> _Required tasks_
A: In the article on the two sleeve procedures, by roughly what percentage do both procedures aim to reduce the volume of the stomach?
B: In the article on the two sleeve procedures, shorten the paragraph beginning "The researchers examined data" while keeping its main facts.
C: Resume the article on the two sleeve procedures, continuing on from its final sentence.

> _Extract_
------------------------------------
Patients who underwent the endoscopic sleeve gastroplasty (ESG) suffered fewer post-procedural adverse events than patients who underwent the more commonly performed surgical laparoscopic sleeve gastrectomy (LSG). Both are bariatric procedures that aim to achieve weight loss by reducing the volume of the stomach by approximately 70 percent and restricting the amount of food a person can eat. The LSG, currently the most commonly performed bariatric procedure, achieves this by excising a significant portion of the stomach surgically. Conversely, the more novel ESG reduces the stomach from the inside using endoscopic suturing.
A research team led by Johns Hopkins Medicine gastroenterologist Vivek Kumbhari, M.D., compared these two procedures and found that while patients who received the laparoscopic sleeve lost more weight after six months, the endoscopic sleeve patients had a significantly lower chance of developing gastroesophageal reflux disease (GERD) and other post-procedural adverse events than did the patients from the laparoscopic sleeve group. The results of this study were published in the journal of Gastrointestinal Endoscopy (GIE).
The researchers examined data from 54 patients who received the endoscopic sleeve and 83 patients who underwent laparoscopic sleeve up to six months following their respective procedures. These patients were similar with regards to age, gender and BMI prior to undergoing their respective interventions. All patients who underwent the endoscopic sleeve had their procedures performed as a day case without the need for an overnight stay.
------------------------------------
> _Data for analysis_

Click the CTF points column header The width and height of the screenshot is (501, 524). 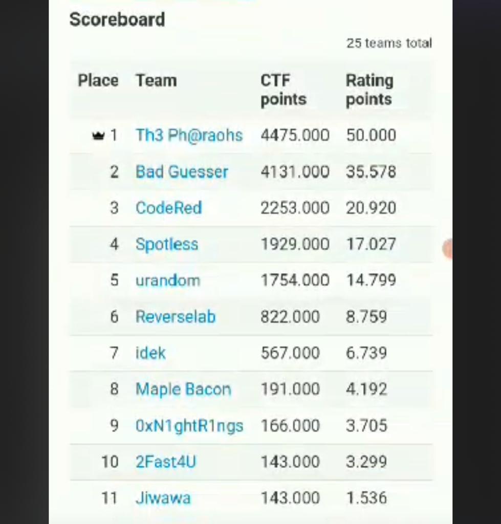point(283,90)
------------------------------------
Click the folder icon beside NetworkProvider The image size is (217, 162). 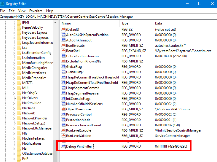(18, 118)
------------------------------------
> _Task-by-task outputs_
A: About 70 percent.

B: The researchers reviewed up to six months of post-procedure data from 54 endoscopic sleeve patients and 83 laparoscopic sleeve patients, who were similar in age, gender and BMI beforehand. All endoscopic sleeve procedures were done as day cases with no overnight stay.

C:
Conversely, patients who underwent the laparoscopic sleeve, all required at least one overnight stay in hospital. The more minimally invasive endoscopic sleeve likely resulted in less disruption to the patient’s life and a rapid return to work related activities.
While the laparoscopic sleeve patients had greater weight loss (23 percent vs. 18 percent), the endoscopic sleeve patients had a significantly lower rate of adverse events (5.2 percent vs. 16.9 percent). There were no adverse events among the endoscopic group while hospitalized although three discharged patients experienced symptoms that required readmission.
Among the laparoscopic patient group, four patients experienced adverse events during hospitalization and eight required readmission due to adverse events including dehydration, pain, nausea and vomiting, in addition to acute pancreatitis. Furthermore, new onset GERD was also less common in the endoscopic patient group (1.9 percent vs. 14.5 percent).
“Bariatric surgery is elective, so patients may choose to opt for the endoscopic procedure with fewer potential side effects even if the weight lost, up to six months, may be less than the more conventional approach,” says Kumbhari. “Endoscopic Sleeve Gastroplasty may prove to be a good option for a larger population of patients because it’s less invasive, lower risk and may be more cost-effective.” Kumbhari cautions, however, that additional research with longer-term outcomes is necessary to determine which approach is best for different types of patients.
Dr. Kumbhari is the director of bariatric endoscopy at Johns Hopkins Medicine, and currently practices at Sibley Memorial Hospital in Washington and Johns Hopkins Hospital in East Baltimore.